The Coast Guard is pleased with the potential of 14 C-27J Spartan cargo aircraft entergin the service from the U.S. Air Force, USCG’s Atlantic area commander said during an address at the Surface Naval Association 2014 symposium in Crystal City, Va. on Thursday.
“This is a great airplane. If we had had the money… We would have bought these on our own,” Vice Adm. Robert Parker said,
The C-27J, a variant of the Italian Alenia Aeronautica’s G.222, will serve as a maritime information, surveillance and reconnaissance platform for the service, replacing some of the services aging C-130H.
In turn the Coast Guard will turn over seven C-130Hs to the Air Force for conversion into fire fighting aircraft for the U.S. Forest Service — laid out in the recently passed 2014 National Defense Authorization Act.

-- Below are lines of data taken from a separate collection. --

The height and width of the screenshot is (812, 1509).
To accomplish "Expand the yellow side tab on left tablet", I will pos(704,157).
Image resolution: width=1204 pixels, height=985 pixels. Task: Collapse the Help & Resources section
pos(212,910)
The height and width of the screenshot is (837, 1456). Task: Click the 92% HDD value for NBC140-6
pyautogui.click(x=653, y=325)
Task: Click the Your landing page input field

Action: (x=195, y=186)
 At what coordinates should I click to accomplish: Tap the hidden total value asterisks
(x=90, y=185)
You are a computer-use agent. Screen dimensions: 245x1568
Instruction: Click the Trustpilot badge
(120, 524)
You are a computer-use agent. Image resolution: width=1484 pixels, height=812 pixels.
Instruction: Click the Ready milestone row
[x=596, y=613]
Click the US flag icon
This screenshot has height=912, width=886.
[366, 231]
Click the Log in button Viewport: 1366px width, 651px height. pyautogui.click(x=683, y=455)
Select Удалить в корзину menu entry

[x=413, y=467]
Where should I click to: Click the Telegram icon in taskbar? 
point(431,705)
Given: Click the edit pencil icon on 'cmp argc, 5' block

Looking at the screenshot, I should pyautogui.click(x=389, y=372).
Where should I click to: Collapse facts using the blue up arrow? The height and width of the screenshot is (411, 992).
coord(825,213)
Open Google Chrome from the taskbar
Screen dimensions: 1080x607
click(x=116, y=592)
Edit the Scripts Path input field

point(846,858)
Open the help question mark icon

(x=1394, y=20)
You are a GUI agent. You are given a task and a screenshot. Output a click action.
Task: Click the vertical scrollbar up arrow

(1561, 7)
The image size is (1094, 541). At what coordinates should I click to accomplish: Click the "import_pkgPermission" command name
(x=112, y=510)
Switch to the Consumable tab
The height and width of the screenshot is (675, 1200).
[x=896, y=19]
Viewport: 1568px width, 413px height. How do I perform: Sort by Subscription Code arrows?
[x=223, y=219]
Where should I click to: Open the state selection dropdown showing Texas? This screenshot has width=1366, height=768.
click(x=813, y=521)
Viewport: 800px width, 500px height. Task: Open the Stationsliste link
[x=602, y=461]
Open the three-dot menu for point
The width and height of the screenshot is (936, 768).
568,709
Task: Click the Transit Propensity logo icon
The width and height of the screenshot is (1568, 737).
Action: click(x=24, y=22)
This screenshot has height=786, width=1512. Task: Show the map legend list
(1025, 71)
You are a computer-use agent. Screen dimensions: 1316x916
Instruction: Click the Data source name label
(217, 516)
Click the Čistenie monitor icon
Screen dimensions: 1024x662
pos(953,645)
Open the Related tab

Transfer of the Spartans ends a long — and somewhat torturous — journey for the aircraft that started as a U.S. Army program. The Army wanted more than 30 of the two-engine planes to operate in austere airfields in Afghanistan in 2007. The Air Force took over the program, bought 21 and eventually transferred the aircraft to Air National Guard elements to preserve units that were losing other aircraft. Seven were transferred to U.S. Special Operations Command (SOC)
However, the Air Force decided to place the remaining 14 Spartans in storage as a budget saving tactic.
The planes are now expected be transferred to the Coast Guard service in the next six to 12 months.